O que é capital protegido?

Capital protegido é o nome dado a um tipo de operação financeira em que o investidor não tem risco de sair com o seu patrimônio desvalorizado. Ou seja, trata-se de uma modalidade de aplicação em que o investidor pode tentar alavancar o capital sem tantos riscos.

Esse é um tipo de investimento que pode atrair pessoas que buscam melhorar a rentabilidade da sua carteira, mas possuem grande aversão ao risco. Assim, elas podem aumentar os lucros em acertos sem ter a chance de perder dinheiro.

Como Investir nos Melhores Fundos

Como funciona o capital protegido?

Neste momento, talvez você esteja se perguntando como é possível ter a oportunidade de lucrar mais do que deixando o dinheiro em ativos mais seguros e ainda eliminar o risco de perdas, não é mesmo? Já adiantamos: não existe mágica — e, se existisse, todo mundo investiria nesse produto, concorda?

Em resumo, esse tipo de operação é especialmente comum em fundos de capital protegido, uma modalidade de fundo de investimentos que atua simultaneamente com duas classes de ativos: títulos públicos e opções (operações atreladas aos preços de ativos — como ações ou commodities, por exemplo).

E como vai funcionar a estruturação do seu investimento? Vamos supor que você resolva investir R$100 mil em um fundo de capital protegido. O gestor alocará uma parte relevante do valor em títulos públicos, um ativo de renda fixa com baixíssimo risco. Geralmente, essa alocação fica na casa dos 90% do total. Como sabemos, na data de vencimento do seu investimento em títulos públicos, você receberá de volta o seu montante com um acréscimo de juros.
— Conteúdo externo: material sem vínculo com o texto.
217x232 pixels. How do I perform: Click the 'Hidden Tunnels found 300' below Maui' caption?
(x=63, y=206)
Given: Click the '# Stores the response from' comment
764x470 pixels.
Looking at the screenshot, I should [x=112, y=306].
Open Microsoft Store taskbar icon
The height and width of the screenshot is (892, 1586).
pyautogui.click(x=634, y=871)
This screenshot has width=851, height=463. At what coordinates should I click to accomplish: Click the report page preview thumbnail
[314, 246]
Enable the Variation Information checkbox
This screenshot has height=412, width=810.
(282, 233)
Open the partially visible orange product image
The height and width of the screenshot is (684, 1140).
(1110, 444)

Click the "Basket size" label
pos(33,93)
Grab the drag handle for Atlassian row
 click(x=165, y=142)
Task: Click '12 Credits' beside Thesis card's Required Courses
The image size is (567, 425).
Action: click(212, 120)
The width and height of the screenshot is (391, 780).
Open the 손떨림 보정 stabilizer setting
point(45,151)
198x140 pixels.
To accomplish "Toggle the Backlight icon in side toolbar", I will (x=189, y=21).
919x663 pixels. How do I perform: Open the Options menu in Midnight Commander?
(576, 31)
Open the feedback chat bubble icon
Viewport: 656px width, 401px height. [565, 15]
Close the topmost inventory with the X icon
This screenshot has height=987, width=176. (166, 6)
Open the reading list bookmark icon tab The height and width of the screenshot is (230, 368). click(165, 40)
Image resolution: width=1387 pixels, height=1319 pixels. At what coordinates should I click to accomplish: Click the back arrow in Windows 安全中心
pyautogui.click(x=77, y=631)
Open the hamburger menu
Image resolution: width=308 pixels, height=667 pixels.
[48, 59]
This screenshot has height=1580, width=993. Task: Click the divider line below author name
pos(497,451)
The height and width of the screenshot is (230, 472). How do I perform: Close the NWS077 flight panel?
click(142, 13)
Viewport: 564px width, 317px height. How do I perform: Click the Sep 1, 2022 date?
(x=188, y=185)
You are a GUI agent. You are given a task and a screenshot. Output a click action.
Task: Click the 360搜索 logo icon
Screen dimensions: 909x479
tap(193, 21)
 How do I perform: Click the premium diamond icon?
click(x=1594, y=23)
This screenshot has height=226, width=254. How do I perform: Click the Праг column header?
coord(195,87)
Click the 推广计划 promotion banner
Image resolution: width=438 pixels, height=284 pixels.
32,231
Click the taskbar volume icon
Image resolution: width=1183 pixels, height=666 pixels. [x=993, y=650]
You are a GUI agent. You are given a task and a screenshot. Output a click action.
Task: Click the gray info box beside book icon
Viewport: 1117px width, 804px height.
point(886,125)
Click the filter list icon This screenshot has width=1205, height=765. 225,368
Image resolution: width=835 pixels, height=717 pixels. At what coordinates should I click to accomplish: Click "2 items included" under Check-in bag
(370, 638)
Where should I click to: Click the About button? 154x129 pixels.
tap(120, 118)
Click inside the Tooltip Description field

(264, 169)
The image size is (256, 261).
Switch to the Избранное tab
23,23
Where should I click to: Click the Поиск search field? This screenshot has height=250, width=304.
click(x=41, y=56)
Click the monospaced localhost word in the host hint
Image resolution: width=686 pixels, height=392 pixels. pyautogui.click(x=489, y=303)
O que um fundo de capital protegido faz é pegar a parte do dinheiro que será rendido pelos juros em abrir uma posição em opções com o restante do seu capital, uma das alternativas de maior volatilidade de renda variável.

Entendendo o capital protegido

O que vai acontecer na prática é que as opções têm um altíssimo risco, permitindo que o seu capital rapidamente apresente grande valorização, como também seja totalmente perdido.

E como que essas duas operações permitem que você tenha o capital protegido? Vamos analisar os dois cenários possíveis.

  • Acerto na opção: se a operação feita com opções é acertada, a pequena parcela de capital irá apresentar excelentes ganhos. E eles serão somados aos rendimentos dos títulos públicos como retorno.
  • Erro na opção: quando o gestor errar na escolha da opção, isso significa que o capital alocado nela será perdido. No entanto, ele corresponde ao que você ganhou com a renda fixa. Ou seja, você sai no zero a zero nessa operação: sem ganhos, sem perdas.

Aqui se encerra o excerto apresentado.